I'm glad I started early.
Not because I was exceptionally talented, but because I had time to build strong fundamentals.
I learned web development brick by brick: HTML, CSS, JavaScript ...etc
In many ways, I grew alongside the modern web. I built static websites, then classic server-rendered applications running on Node.js server. I followed the industry's shift toward SPAs, then watched it swing back toward SSR, SSG, streaming, and partial prerendering.
Even before all that, I was building websites with tools like Wix and Weebly. Then came WordPress. I remember setting up LAMP servers, breaking dashboards, updating plugins almost daily, and somehow enjoying the chaos.
I started by relying on Elementor, then eventually tried to write my own WordPress theme. That experiment failed spectacularly and sent me running away from PHP for a while.
Looking back, every step mattered. Every broken page, failed experiment, and confused night taught me something.
The Years of Self-Doubt
For a long time, I underestimated myself.
Maybe that lack of confidence is what led me to a bootcamp. Maybe it also made me miss some of the opportunities that existed during the COVID hiring boom.
In hindsight, I probably started my career seven months to a year later than I could have. At the time, it felt like everyone else was moving faster.
COVID
COVID wasn't a good memory for most people. For me, it was a period of learning.
I spent a lot of time upskilling, experimenting, and figuring out what I wanted to do. Could I have been more productive? Definitely. But I have no regrets.
I used that time well enough to create opportunities for myself later.
I Was Better Than I Thought
As my career progressed, I started noticing something.
Whether it was during the bootcamp or later at work, I often found myself one step ahead. Not in every area. I had my own gaps and weaknesses. I wasn't the smartest person in every room.
I was not always strong in every benchmark people use to judge potential, especially in the contexts where those benchmarks mattered for certain opportunities.
But in the work or the things that actually mattered day to day, I consistently performed well.
Maybe it was because I started early. Maybe I had already made mistakes that others were making for the first time. I don't know.
What I do know is that I was far more capable than I gave myself credit for.
The FOMO Trap
Then came the comparison game: YouTube, Twitter, LinkedIn, Shorts, Reels. Everywhere I looked, people seemed to be living bigger lives.
I started telling myself stories:
- I should have joined a startup.
- I should have pushed myself into a more ambitious environment earlier.
- I should have prepared better for the opportunities I wanted.
- I should have gone to Big Tech.
- I should have made different choices.
The compensation I was earning wasn't enough to satisfy the dreams I had in my head. I wanted more.
And instead of using that feeling as motivation, I often let it become frustration. Slowly, I started trading my present happiness for imagined futures.
The classic dream was simple: work on ambitious products, sit in rooms where important things are being built. But the trade off I was making for my current life no longer felt acceptable. Day by day, I was wearing myself down.
I Am Grateful For
Despite all of that, I've been fortunate.
I earned a salary that many people would consider a dream starting point. I've experienced comforts and opportunities that countless people are still working toward.
Most importantly, I still have options.

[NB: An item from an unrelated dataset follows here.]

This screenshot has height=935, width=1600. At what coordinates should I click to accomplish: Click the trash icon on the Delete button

I had the ability to leave my job and come home.
Maybe that is because of the foundation my parents gave me. Maybe it is because of the savings I have managed to build. Either way, I am grateful.

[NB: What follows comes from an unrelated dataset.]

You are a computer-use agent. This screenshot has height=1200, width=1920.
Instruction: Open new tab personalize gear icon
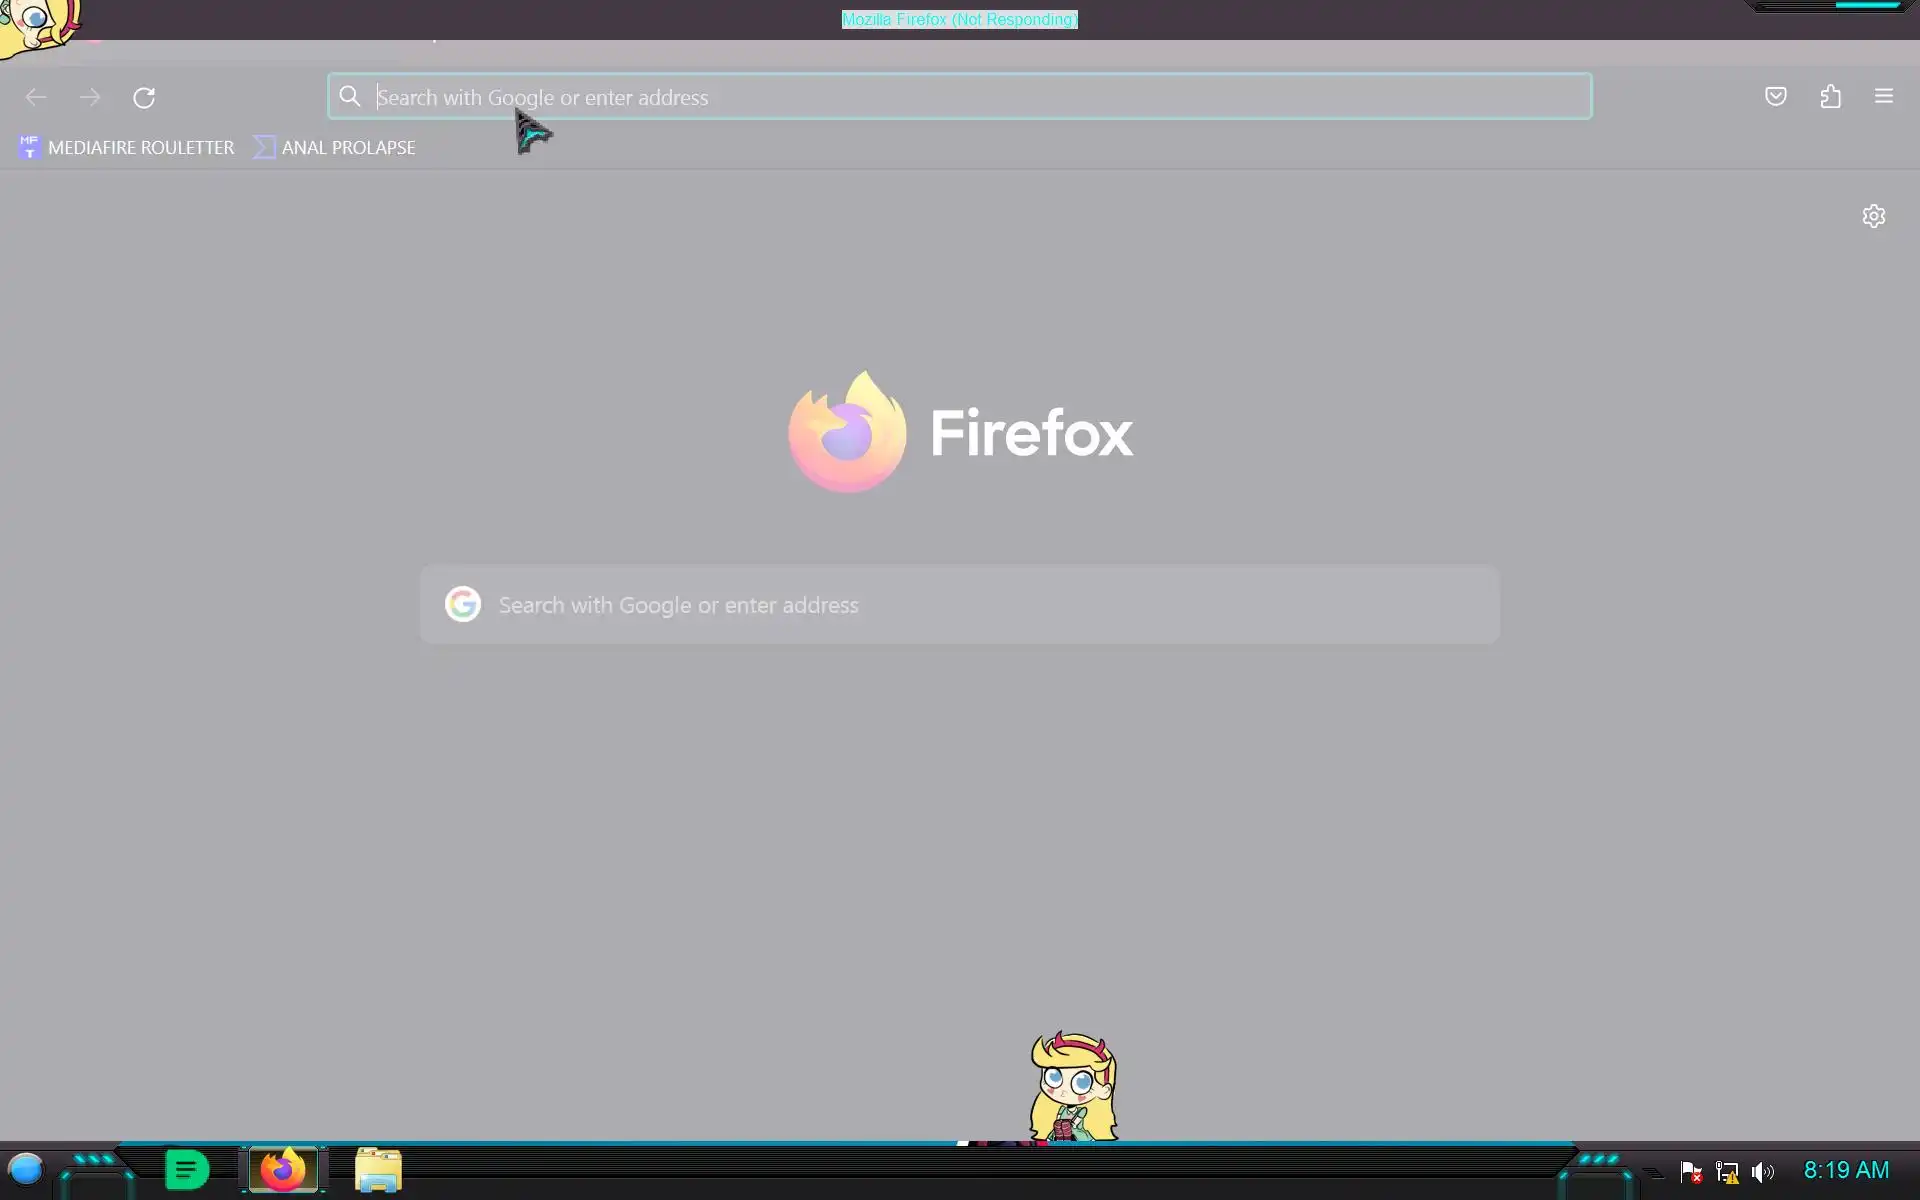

For a long time, I called my situation a comfort zone. The truth is, it wasn't comfort. it was stagnation.
I was lying to myself. The lazy part of my mind kept calling it comfort, even when staying there was slowly making me miserable.

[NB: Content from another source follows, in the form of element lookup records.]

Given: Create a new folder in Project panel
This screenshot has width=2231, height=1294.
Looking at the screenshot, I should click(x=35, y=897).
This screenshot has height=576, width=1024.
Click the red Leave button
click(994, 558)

I'm glad I realized that before it became permanent.
The Reality
The dreams I have today are no longer aligned with the life I am currently living.
My current life cannot afford my ambitions. That is not a complaint. It is simply reality.
I've wasted time. I've spent hours doomscrolling. I've procrastinated. I've lived in delusion more often than I would like to admit.
And yes, I regret some of it.
But what scares me more than those past years is the idea of adding another year to that list.
It is 2026. Another year has already passed.
I cannot afford to look back next year and write the same story again.
This Is My Year
Every motivational video says the same thing: "This is your year."
Most of the time, it's just a slogan.
Today, I'm choosing to treat it as a commitment. Not because I'm special. Not because success is guaranteed. But because I am tired of watching time pass while waiting for motivation to arrive.
I want the big dreams. I want to be rich. I want to work at startups. I want to be good enough for Big Tech. I want to build meaningful products with exceptional people. I want to be in the places where the future gets shaped.
And none of those things are going to happen by accident.
The Solution
After all the overthinking, comparison, procrastination, laziness, and excuses, the solution is simple.
There is no secret. There is no shortcut. There is only:
- Discipline
- Consistency
Day after day. Week after week. Year after year.
2026 is not going to be my year because I wrote a blog post about it.
It will only become my year if I earn it.
And that's exactly what I intend to do.